A questo punto sorge il dubbio che la Lega o almeno la sig.ra Colpani si siano persi qualcosa per strada. Le cose per come ormai riportate fino alla nausea su comunicati, stampa e blog erano al punto in cui Comune di Paderno, Provincia di Milano e società Serravalle, avevano congiuntamente convenuto sulla criticità insite nel progetto preliminare, sulla necessità di individuare soluzioni alternative e di instituire allo scopo un tavolo tecnico. Il Comune di Paderno si era spinto oltre, arrivando a individuare e segnalare come previsto dal protocollo, la squadra tecnica che si sarebbe dovuta sedere al famoso tavolo tecnico.

E’ stato poi l’Assessore De Nicola a togliere le sedie al tavolo tecnico (lo stesso che ha deciso di stanziare milioni di euro per la pista ciclabile avveniristica da Garibaldi alla fiera di Rho-Pero e al sito di Expo). Quindi certi proclami fatti da una presidente di quartiere (tra i più coinvolti dal progetto) lasciano veramente allibiti. Cerchiamo di ritrovare la misura delle cose e dire pane al pane e vino al vino. Non vi è bisogno che la Lega Nord si proponga come il bravo genitore che prende per mano la cittadinanza e la conduce al di là della strada. I meccanismi e i tasselli erano al loro posto, c’è sicuramente posto e bisogno della Lega Nord, ma visto che si parla continuamente di cappelli, non c’è bisogno di coprire tutto con una mano di verde. La lega se può e vuole partecipare ha il suo posto preciso a fianco di tutti, nè davanti nè dietro, a fianco.

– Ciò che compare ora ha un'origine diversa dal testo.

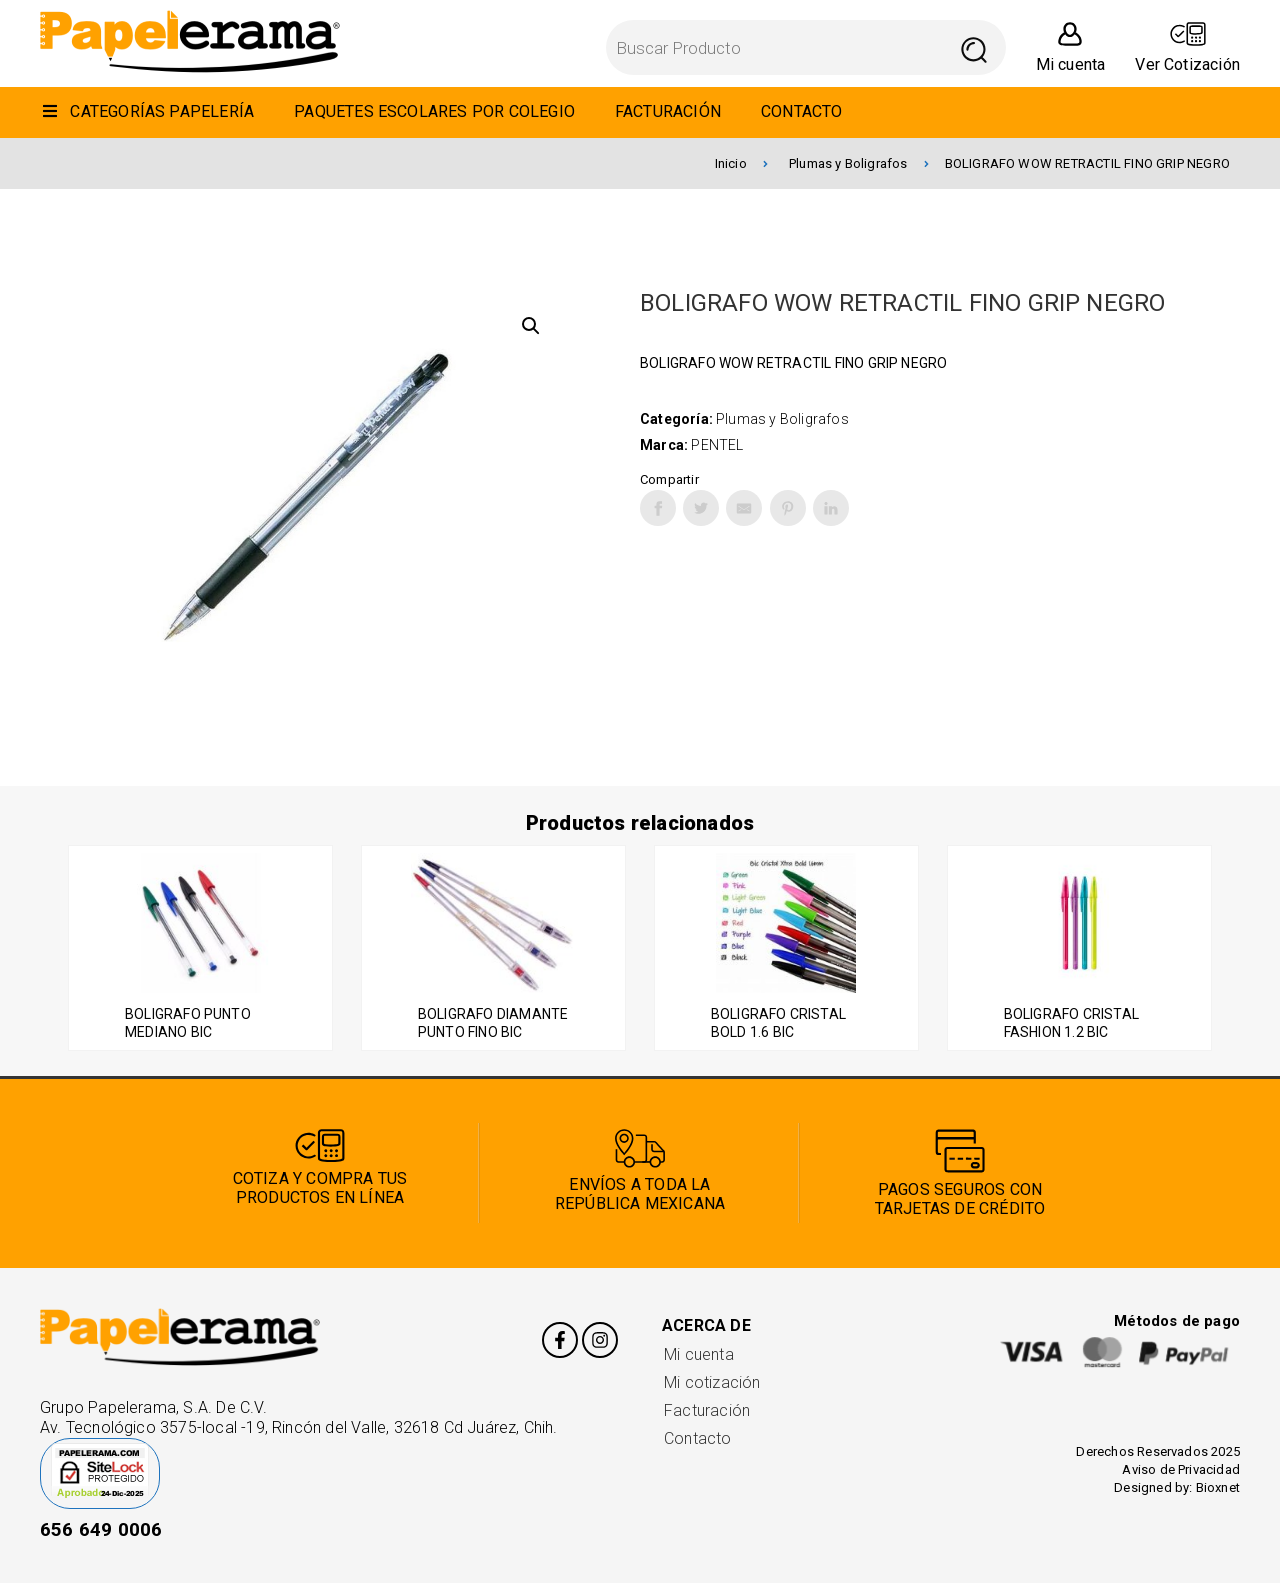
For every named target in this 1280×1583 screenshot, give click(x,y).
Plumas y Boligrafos (859, 163)
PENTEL (717, 445)
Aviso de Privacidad (1181, 1469)
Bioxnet (1218, 1487)
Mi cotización (712, 1382)
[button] (531, 326)
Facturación (707, 1410)
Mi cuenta (699, 1354)
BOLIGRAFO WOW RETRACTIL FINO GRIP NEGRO (1087, 163)
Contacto (698, 1438)
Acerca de (706, 1325)
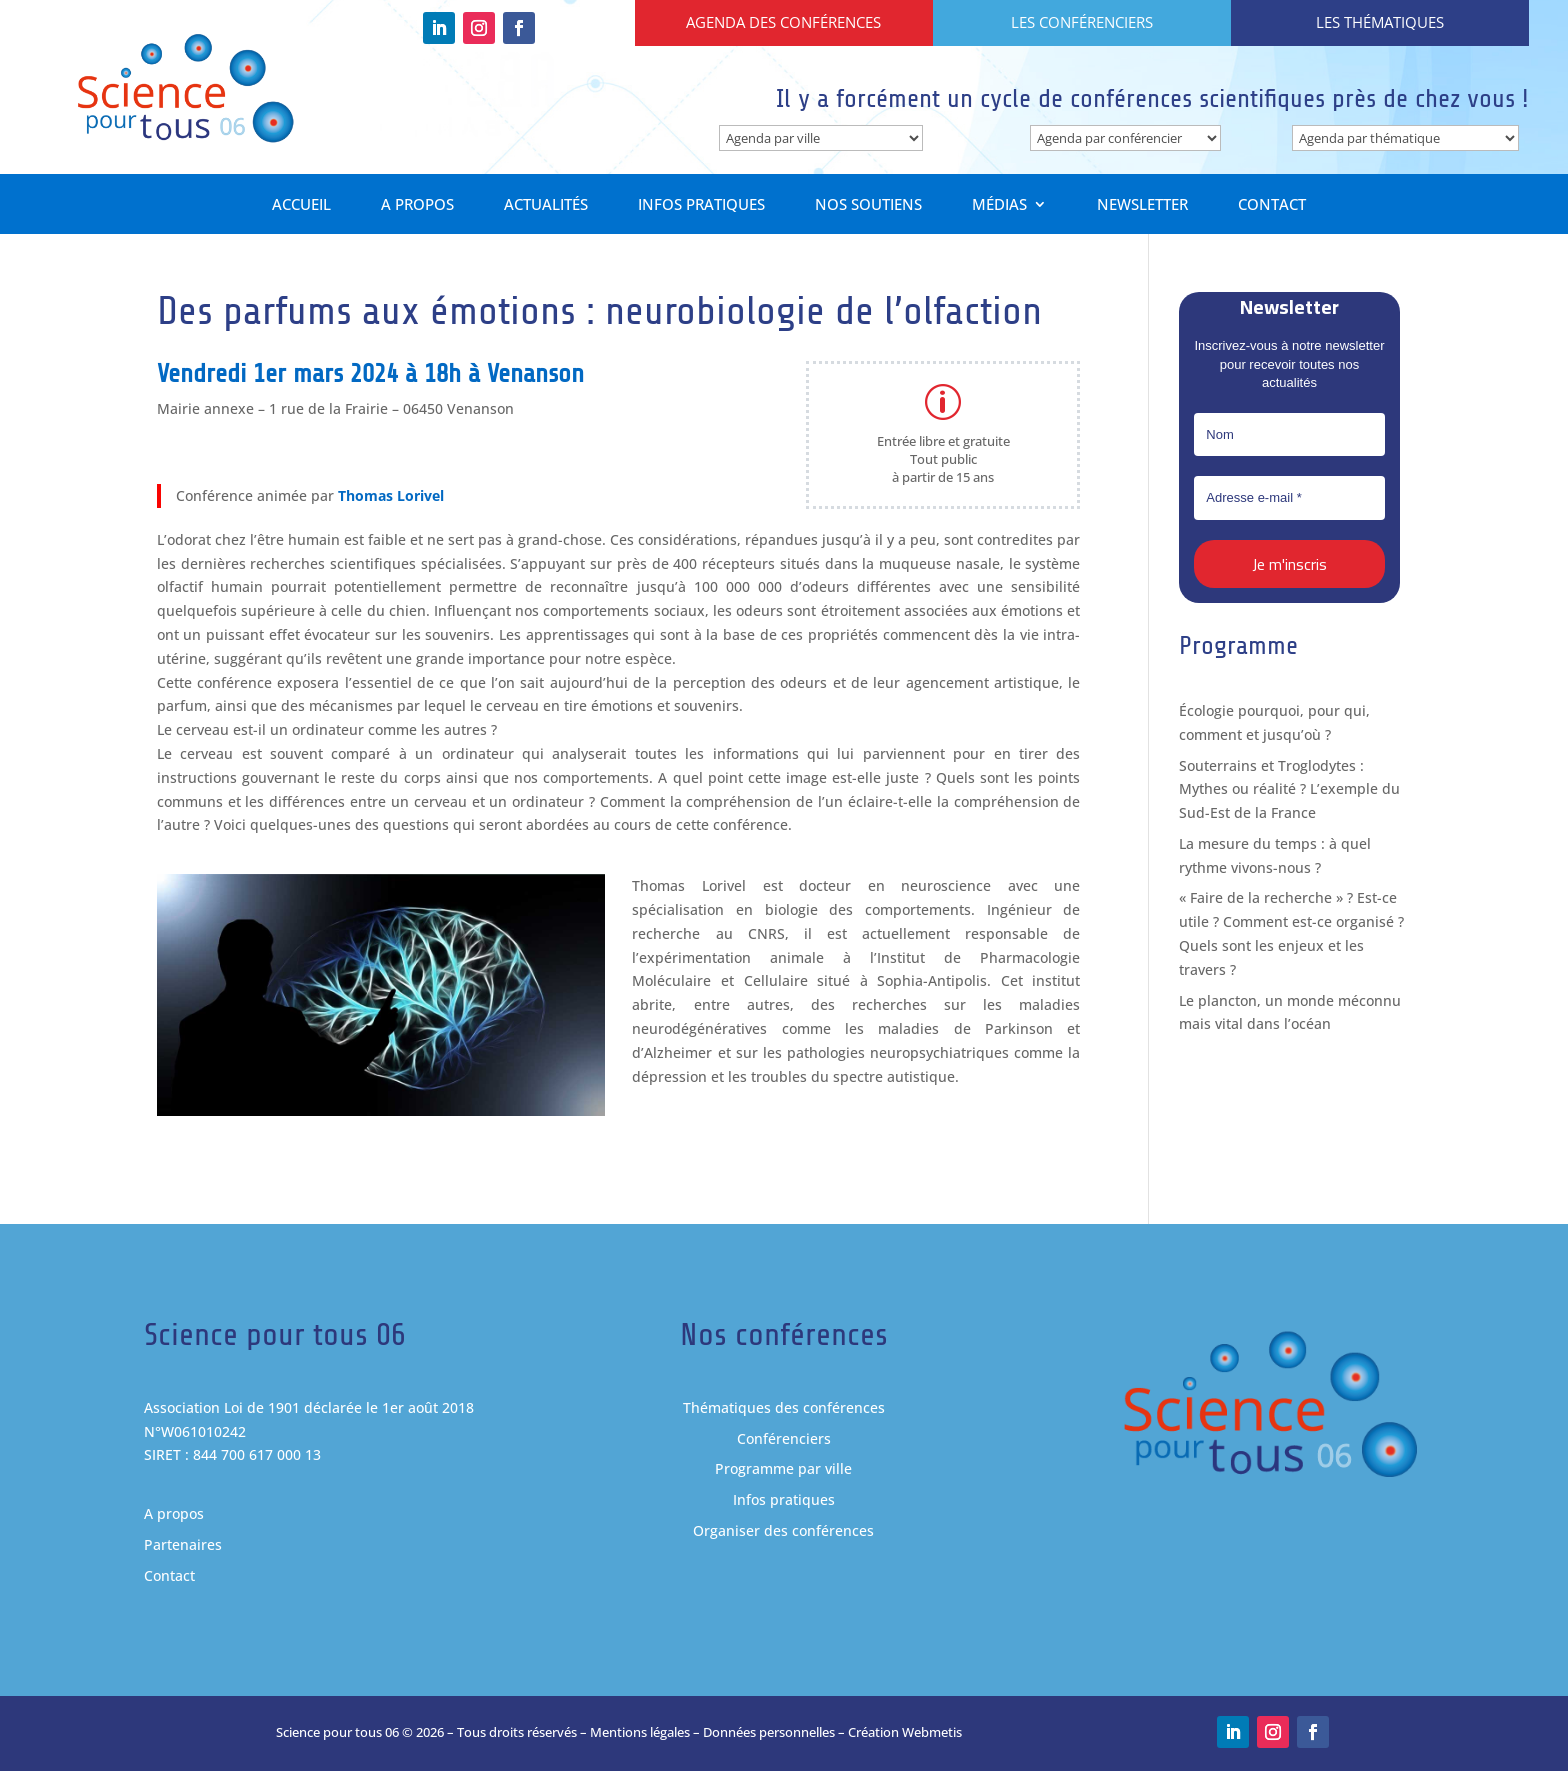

Poi, visto che attualmente la Lega Nord è al governo, ha sicuramente la possibilità di far leva per sensibilizzare i propri alleati e sbloccare la situazione. Quindi, gentile sig.ra Colpani, la dichiarazione maggiormente veritiera sarebbe stata la seguente: “…ho incontrato singoli cittadini e comitati per mettere insieme le idee e capire cosa era stato sinora fatto. FORTUNATAMENTE MOLTO ERA GIA’ STATO FATTO MA PURTROPPO, A CAUSA DEL CAMBIO DI INTERLOCUTORI LA SITAZIONE STAGNAVA. Abbiamo preso contatti con Regione e Provincia e GRAZIE AI NOSTRI SFORZI qualcosa HA RIPRESO A MUOVERSI.”

AGGIORNAMENTO DEL 6/11/09 ORE 13.30

A confutare le affermazioni precedentemente addotte e per fornire qualche documento finalmente utile alla sig.ra Colpani ecco di seguito due documenti che attestano come:

A) il tavolo tecnico era definito e pronto a lavorare fin da maggio (paderno_tavolo_rh_mz1243856848.pdf);

B) che De Nicola ha arbitrariamente deciso che “non ha trovato seguito l’attività prevista dall’accordo, ossia la costituzione del tavolo tecnico che, entro 90 giorni, avrebbe dovuto individuare e quantificare economicamente eventuali soluzioni alternative” (risposta-int-rho-monza-090909.pdf).

La presa di posizione è quindi doppiamente inesatta, perchè:

1) il tavolo citato nel documento di maggio non è mai partito, quindi non si possono iniziare a contare i giorni di decorrenza…

2) se anche il tempo avesse iniziato a scorrere in data 21 maggio (data secondo la quale Comune, Provincia e Serravalle avrebbero firmato l’accordo), al 9 di settembre (data in cui il De Nicola ha dato queste spiegazioni), i 90 giorni non erano ancora trascorsi, a causa delle ferie agostane (che non possono essere contate in quanto la stessa maggioranza ha più volte interpretato il periodo di ferie come giustificato ritardo per l’inizio a regime delle attività previste dal mandato).

I casi quindi sono due: o la sig.ra Colpani non aveva tali documenti oppure li aveva. Nel primo caso viene da chiedersi chi abbia incontrato durante le sue verifiche (molto probabilmente le persone sbagliate). Nel secondo caso invece non si comprende per quale motivo, si è comunque arrogata il diritto di affidare una simile inesatta dichiarazione alla stampa.